The president, criticized for suggesting Islamic State was made up of amateurs, presented a more measured assessment on Thursday.
He said the last two years of the U.S.-led air and ground campaign have proved that the extremist group can be beaten in conventional military fights but that it has shown the ability to carry out damaging, small-scale attacks.
"I am pleased with the progress that we've made on the ground in Iraq and Syria," Obama told a news conference at the Pentagon after meeting with officials directing the campaign, but added: "We're far from freeing Mosul and Raqqa."While the campaign against Islamic State in Iraq, Syria and now Libya is making significant gains, the group is adapting, reverting to high-profile attacks and using the internet to recruit and train, and to encourage "lone wolf" attacks.
"They've seen the degree of attention they can get with smaller-scale attacks using small arms or assault rifles," Obama said. "The possibility of either a lone actor or a small cell carrying out an attack that kills people is real."
The United States must do a better job of disrupting Islamic State networks that can carry out attacks far from the group's bases in the Middle East, Obama said.
"Those networks are more active in Europe than they are here, but we don't know what we don't know, and so it's conceivable that there are some networks here that could be activated," he said, while warning against over-reacting to such attacks.
"How we react to this is as important as the efforts we take to destroy ISIL, prevent these networks from penetrating," he said, using an acronym for the group. "When societies get scared they can react in ways that undermine the fabric of our society."
COORDINATING WITH RUSSIA
In Syria, where the United States is exploring options to cooperate with Russia militarily to defeat Islamic State, Obama said Russia's and Syria's most recent actions have raised doubts about their commitment to a pause in the conflict.
This week, a Syrian rescue service operating in rebel-held territory said a helicopter dropped containers of toxic gas overnight on a town close to where a Russian military helicopter had been shot down hours earlier.
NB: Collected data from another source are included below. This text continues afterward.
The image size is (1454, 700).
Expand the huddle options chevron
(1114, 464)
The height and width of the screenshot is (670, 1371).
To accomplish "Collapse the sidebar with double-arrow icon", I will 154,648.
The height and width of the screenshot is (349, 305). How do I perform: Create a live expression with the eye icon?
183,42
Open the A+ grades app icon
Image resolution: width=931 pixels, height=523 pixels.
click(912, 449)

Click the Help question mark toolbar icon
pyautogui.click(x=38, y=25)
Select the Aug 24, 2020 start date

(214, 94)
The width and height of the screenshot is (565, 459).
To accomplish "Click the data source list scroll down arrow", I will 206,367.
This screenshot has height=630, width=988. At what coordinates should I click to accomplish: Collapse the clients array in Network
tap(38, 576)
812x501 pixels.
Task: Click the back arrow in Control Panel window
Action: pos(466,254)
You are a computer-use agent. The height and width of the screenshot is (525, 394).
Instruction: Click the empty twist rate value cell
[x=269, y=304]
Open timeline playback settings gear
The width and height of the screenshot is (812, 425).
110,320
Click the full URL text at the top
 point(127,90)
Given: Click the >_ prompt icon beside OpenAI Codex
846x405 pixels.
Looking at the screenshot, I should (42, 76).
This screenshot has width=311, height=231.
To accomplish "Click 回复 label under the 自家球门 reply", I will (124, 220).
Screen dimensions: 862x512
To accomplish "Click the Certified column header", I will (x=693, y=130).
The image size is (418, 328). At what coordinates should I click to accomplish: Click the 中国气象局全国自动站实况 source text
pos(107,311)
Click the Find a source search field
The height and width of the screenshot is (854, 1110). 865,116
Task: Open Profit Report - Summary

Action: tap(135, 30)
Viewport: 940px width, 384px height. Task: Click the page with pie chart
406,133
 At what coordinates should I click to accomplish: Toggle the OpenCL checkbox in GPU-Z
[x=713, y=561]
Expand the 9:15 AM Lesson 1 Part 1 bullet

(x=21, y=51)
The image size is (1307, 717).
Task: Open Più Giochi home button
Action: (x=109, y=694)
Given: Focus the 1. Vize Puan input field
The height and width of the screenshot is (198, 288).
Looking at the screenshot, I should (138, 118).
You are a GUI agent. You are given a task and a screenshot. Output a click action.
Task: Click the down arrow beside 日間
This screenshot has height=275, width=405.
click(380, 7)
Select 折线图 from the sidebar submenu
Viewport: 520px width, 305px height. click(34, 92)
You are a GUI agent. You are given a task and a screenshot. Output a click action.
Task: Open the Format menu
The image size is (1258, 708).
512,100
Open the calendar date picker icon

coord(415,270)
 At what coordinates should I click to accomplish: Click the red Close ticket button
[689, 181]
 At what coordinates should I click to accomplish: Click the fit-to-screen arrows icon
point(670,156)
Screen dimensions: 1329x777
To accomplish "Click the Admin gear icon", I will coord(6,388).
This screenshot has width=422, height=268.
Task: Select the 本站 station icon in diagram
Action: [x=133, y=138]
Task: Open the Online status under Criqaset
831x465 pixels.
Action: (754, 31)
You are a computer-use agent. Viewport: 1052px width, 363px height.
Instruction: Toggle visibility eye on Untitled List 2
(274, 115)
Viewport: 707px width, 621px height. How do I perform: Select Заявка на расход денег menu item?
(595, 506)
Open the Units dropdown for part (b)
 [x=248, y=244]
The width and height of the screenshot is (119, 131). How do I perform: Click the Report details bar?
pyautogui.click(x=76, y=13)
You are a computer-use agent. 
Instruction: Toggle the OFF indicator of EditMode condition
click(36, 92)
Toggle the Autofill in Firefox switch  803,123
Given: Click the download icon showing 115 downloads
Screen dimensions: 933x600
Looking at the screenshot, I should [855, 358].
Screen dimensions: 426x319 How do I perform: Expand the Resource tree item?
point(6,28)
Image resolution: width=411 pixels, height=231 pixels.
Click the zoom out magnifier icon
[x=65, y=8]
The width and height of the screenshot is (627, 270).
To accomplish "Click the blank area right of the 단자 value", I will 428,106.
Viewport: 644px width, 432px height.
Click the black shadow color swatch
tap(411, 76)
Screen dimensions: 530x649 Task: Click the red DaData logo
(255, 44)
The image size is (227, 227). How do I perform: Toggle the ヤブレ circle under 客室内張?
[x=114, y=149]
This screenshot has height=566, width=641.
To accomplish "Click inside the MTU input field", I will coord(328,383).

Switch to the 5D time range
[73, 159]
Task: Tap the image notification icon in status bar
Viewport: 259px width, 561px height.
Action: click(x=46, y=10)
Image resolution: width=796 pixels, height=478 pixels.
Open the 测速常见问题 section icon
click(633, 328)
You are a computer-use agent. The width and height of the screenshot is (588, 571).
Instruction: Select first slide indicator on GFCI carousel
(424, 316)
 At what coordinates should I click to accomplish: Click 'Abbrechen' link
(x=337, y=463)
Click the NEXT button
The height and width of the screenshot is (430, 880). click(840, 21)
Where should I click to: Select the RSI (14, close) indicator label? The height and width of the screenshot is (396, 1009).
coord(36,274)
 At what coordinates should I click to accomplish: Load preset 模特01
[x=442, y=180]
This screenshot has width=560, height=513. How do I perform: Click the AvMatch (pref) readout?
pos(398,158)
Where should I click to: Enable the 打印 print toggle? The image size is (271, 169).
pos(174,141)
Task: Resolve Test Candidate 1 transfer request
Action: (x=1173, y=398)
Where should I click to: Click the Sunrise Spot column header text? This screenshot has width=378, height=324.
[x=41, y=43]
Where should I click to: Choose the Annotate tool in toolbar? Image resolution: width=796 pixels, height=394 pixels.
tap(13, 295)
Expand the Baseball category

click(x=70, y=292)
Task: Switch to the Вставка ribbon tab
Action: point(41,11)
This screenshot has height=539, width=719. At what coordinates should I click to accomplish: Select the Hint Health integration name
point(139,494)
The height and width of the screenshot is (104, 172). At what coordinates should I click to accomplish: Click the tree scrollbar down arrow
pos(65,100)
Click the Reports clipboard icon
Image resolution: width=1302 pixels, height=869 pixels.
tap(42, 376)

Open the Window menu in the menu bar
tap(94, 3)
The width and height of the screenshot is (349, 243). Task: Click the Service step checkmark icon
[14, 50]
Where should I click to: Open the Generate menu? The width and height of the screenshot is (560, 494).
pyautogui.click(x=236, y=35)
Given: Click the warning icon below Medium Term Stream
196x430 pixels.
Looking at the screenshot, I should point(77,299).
The opposition Syrian National Coalition accused President Bashar al-Assad of being behind the attack. Assad has denied previous accusations of using chemical weapons.
The twin U.S. goals in Syria have been to end the violence that has claimed some 400,000 lives, according to United Nations estimates, and to seek a political process to replace Assad, whom Obama has said "must go."
Proposals for the United States and Russia to cooperate in Syria would have them share intelligence to coordinate air strikes and prohibit the Syrian air force from attacking rebel groups considered moderate.
But U.S. military and intelligence officials have called the plan naive and said U.S. Secretary of State John Kerry risks falling into a trap that Russian President Vladimir Putin has laid to discredit the United States with moderate rebel groups and drive some of their fighters into the arms of Islamic State and other extremist groups.
"The U.S. remains prepared to work with Russia to try to reduce the violence and strengthen our efforts against ISIL and al Qaeda in Syria, but so far Russia has failed to take the necessary steps," Obama said, adding that he was not confident Russia or Putin could be trusted.